Now Playing: NoNeed

NoNeed began life as yet one more by-the-numbers reggae/ska-punk outfit, playing weekend bar gigs for college crowds in Tampa, Fla. With most of the members enrolled in the jazz program at nearby University of South Florida, they were an exceptionally polished crew.  But their familiar brand of pop-Jamaican jam was unlikely to linger too long in the memory once the Red Stripe ran dry.

But between the band’s inaugural release of 2013’s “All That We Are” LP, and their aptly-titled 2016 “The Beginning” EP, NoNeed found new sources of songwriting inspiration, drawing broadly from the canon of modern popular music, and specifically from the work and career of songwriter/performer/producer Bruno Mars.

“Something about his story inspired us,” singer-guitarist Sebastian Tenorio says of Mars. “He listened to and studied pop music for a few years in the process of his becoming a producer and songwriter. So we decided to do that, too. We listened to artists like Mars and Michael Jackson and Stevie Wonder, and we asked ‘How can we do this? How do we make music that’s both interesting and palatable?'”

Speaking by phone on a break from the road, Tenorio recalls the earliest days of NoNeed, back in 2012 when founder/guitarist James Harnage, a reggae enthusiast, shared his love of island rhythms with fellow members of the fledgling band.

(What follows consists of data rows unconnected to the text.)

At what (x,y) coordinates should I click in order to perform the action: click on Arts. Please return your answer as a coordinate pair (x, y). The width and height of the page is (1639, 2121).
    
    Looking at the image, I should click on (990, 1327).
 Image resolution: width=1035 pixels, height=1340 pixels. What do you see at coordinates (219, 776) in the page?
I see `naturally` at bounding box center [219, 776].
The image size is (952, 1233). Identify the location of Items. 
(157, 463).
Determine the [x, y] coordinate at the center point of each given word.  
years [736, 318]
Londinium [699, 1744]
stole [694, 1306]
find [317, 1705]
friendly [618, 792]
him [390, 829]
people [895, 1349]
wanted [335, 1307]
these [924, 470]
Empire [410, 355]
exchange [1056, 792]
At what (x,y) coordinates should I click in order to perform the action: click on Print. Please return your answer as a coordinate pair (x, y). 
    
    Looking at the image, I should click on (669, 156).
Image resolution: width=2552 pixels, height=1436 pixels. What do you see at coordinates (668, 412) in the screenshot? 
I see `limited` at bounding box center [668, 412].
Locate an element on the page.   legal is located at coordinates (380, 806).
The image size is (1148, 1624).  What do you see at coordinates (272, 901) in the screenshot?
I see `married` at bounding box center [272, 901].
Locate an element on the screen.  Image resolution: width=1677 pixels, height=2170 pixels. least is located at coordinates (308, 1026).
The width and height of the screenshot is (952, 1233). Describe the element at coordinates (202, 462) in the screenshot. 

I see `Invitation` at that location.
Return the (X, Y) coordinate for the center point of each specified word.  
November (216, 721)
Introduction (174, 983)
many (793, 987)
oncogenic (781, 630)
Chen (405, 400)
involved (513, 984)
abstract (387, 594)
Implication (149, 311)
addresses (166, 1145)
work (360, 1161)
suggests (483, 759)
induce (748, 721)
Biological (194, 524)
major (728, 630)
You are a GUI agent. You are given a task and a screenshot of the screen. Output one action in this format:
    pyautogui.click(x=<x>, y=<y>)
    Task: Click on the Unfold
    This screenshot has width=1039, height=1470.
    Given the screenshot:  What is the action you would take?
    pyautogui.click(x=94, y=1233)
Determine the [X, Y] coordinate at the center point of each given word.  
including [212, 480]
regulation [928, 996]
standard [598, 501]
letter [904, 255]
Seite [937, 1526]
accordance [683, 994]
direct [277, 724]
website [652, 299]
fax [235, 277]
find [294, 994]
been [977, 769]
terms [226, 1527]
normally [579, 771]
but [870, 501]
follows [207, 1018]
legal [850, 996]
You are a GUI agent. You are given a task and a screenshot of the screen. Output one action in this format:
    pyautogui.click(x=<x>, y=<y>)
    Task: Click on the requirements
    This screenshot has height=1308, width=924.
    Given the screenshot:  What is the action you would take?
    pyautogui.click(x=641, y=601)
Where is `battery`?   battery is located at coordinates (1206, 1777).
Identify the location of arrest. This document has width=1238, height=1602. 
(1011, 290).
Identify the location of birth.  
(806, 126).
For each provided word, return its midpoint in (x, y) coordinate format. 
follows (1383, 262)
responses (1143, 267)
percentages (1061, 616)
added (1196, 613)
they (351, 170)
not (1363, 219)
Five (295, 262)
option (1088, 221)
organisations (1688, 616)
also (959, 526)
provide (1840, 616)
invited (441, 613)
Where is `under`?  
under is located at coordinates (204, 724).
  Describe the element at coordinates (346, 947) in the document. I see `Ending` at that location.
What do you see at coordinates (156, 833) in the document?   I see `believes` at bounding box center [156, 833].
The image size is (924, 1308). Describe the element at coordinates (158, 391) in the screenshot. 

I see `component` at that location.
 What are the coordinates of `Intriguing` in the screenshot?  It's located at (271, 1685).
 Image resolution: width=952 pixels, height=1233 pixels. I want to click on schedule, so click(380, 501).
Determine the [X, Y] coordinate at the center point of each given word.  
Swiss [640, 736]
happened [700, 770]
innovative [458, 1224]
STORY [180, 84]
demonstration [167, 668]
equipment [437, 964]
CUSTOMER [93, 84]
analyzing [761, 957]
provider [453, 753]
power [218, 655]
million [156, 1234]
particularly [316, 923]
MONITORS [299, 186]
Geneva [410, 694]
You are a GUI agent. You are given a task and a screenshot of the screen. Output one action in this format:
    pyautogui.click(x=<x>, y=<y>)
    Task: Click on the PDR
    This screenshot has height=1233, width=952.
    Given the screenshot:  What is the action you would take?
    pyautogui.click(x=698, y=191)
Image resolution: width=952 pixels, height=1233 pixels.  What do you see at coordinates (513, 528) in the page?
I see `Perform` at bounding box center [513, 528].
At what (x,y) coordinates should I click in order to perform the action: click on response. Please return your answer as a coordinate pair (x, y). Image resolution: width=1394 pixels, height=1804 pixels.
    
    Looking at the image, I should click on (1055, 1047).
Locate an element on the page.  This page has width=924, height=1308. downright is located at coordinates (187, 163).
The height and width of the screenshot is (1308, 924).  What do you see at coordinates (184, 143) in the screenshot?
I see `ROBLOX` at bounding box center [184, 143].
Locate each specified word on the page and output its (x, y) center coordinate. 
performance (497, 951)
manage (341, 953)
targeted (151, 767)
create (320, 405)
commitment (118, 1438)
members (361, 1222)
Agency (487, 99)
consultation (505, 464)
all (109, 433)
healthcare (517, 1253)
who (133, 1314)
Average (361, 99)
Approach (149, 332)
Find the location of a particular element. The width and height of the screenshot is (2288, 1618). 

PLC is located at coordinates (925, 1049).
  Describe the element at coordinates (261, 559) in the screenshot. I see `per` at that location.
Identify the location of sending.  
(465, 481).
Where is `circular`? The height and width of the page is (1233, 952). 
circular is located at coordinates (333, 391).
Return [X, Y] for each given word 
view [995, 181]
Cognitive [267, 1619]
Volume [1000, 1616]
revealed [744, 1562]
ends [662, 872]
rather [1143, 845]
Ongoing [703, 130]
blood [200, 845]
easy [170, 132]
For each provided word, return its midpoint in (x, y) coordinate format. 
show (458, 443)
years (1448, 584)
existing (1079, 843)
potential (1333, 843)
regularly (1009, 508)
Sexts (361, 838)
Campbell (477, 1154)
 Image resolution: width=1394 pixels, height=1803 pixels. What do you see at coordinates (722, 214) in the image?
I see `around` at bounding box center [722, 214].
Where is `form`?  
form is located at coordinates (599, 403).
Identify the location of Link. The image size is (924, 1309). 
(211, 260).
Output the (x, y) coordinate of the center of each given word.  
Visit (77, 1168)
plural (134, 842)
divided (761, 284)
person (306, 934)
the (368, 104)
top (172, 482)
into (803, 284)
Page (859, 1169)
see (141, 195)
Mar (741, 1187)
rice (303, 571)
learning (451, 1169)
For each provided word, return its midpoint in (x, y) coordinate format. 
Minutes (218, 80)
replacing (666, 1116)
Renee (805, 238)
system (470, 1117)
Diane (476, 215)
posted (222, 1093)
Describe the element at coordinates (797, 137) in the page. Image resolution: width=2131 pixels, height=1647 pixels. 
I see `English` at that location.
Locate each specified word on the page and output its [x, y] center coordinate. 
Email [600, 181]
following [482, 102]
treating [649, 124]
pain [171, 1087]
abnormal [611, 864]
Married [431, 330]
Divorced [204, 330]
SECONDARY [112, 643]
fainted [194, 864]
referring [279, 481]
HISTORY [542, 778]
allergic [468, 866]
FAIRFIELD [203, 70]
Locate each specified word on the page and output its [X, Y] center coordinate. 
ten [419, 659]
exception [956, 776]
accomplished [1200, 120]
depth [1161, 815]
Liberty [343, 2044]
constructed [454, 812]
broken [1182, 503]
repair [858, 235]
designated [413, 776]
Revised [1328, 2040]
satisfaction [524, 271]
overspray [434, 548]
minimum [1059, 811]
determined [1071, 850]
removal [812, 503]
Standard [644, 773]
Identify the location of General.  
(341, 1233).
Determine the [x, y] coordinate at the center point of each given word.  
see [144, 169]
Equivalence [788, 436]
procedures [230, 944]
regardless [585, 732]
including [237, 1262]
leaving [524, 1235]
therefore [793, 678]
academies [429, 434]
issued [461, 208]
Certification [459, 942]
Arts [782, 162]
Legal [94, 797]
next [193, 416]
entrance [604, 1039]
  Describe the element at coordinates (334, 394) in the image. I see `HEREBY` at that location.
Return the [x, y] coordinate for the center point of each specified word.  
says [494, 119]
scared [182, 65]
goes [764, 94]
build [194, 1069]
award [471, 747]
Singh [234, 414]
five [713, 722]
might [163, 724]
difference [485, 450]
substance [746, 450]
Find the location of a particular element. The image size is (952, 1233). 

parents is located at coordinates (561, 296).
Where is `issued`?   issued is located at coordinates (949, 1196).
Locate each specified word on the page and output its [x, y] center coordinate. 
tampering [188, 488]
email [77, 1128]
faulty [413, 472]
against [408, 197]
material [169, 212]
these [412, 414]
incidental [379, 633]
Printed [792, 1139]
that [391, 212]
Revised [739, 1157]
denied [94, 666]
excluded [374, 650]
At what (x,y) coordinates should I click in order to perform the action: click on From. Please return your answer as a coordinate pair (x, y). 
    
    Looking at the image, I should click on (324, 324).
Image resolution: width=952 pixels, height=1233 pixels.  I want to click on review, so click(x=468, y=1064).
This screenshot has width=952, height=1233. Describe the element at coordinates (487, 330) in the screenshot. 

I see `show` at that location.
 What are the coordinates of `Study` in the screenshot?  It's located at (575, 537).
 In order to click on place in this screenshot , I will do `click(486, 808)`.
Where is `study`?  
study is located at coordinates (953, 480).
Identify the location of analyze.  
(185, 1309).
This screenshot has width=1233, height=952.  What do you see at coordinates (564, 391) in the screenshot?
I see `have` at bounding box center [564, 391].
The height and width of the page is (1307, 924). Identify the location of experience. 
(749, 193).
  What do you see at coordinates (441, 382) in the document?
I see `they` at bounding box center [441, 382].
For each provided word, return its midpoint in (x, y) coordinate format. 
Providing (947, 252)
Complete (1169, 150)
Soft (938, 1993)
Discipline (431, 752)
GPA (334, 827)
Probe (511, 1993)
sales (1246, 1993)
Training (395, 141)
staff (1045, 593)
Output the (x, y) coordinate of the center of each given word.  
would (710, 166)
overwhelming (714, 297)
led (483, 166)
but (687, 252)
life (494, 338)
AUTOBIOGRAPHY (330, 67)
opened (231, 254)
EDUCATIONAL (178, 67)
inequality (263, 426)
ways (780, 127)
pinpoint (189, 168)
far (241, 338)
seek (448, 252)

Harnage has since stopped touring with NoNeed, but is still active as a songwriter and hometown performer.

“The rest of us really didn’t listen to reggae when we got together,” Tenorio tells. “The other guys were into crazy jazz stuff, John Coltrane and Sonny Rollins and music like that. But James was so into reggae, and he got the rest of us into it through his enthusiasm. We never tried to be traditional, roots reggae, but we definitely embraced a ska-punk-reggae thing.”

But the creeping influence of contemporary popsters like the aforementioned Mars, or of another NoNeed favorite, Maroon 5, had a curious effect on the young band. With the advent of last year’s “The Beginning,” NoNeed began to sound less like standard-issue reggae revisionists, and more like  a viable pop-rock entity of their own making.

To be sure, the band’s songs were still possessed of the languid essence and telltale rhythmic skank that marked them as distinctly “reggae-esque.” But the tunes also featured bright, viscous pop hooks and succulent melodies, the whole of it led by Tenorio’s agile tenor, a versatile instrument capable of pulling off either cynical sangfroid or guileless charm, sometimes within the space of a single verse.

“We actually got a call from someone at Billboard after the release,” Tenorio relates. “They were sizing up the record, and the guy who called said, ‘I’m not entirely sure that you should be on the reggae chart, unless you can give me a good reason why.’ And we really couldn’t give him a reason. So they put us on the ‘alternative rock’ chart.”

In the meantime, Tenorio says band members had already committed to a more rigorous touring and writing schedule, in the interest of making a NoNeed a full-time proposition. Collectively, they purchased a van and a trailer, and began taking extended jaunts around the Southeast, soon followed by a couple of national tours.

Now they’re working on a full-length follow-up to last year’s “The Beginning,” a record Tenorio says will showcase the full measure of their newly cultivated songwriting savvy. “We learned a lot about the art of pop songwriting in making that EP,” he says. “We approached it as a learning process, and that’s what turned out to be.

“One of the things we picked up from Bruno Mars is how to recognize when we’ve written a good song. Someone asked him that question once, about how he could tell when he had written a ‘hit.’ His answer was that if a song gives him the same feeling when he performs it that he gets when he performs a song that’s already a hit, that’s when he knows. In our case, every song on our last record feels right when I sing it. That’s how we want all our songs to feel from now on.”

NoNeed will perform at Preservation Pub Thursday, Sept. 28 at 10 p.m.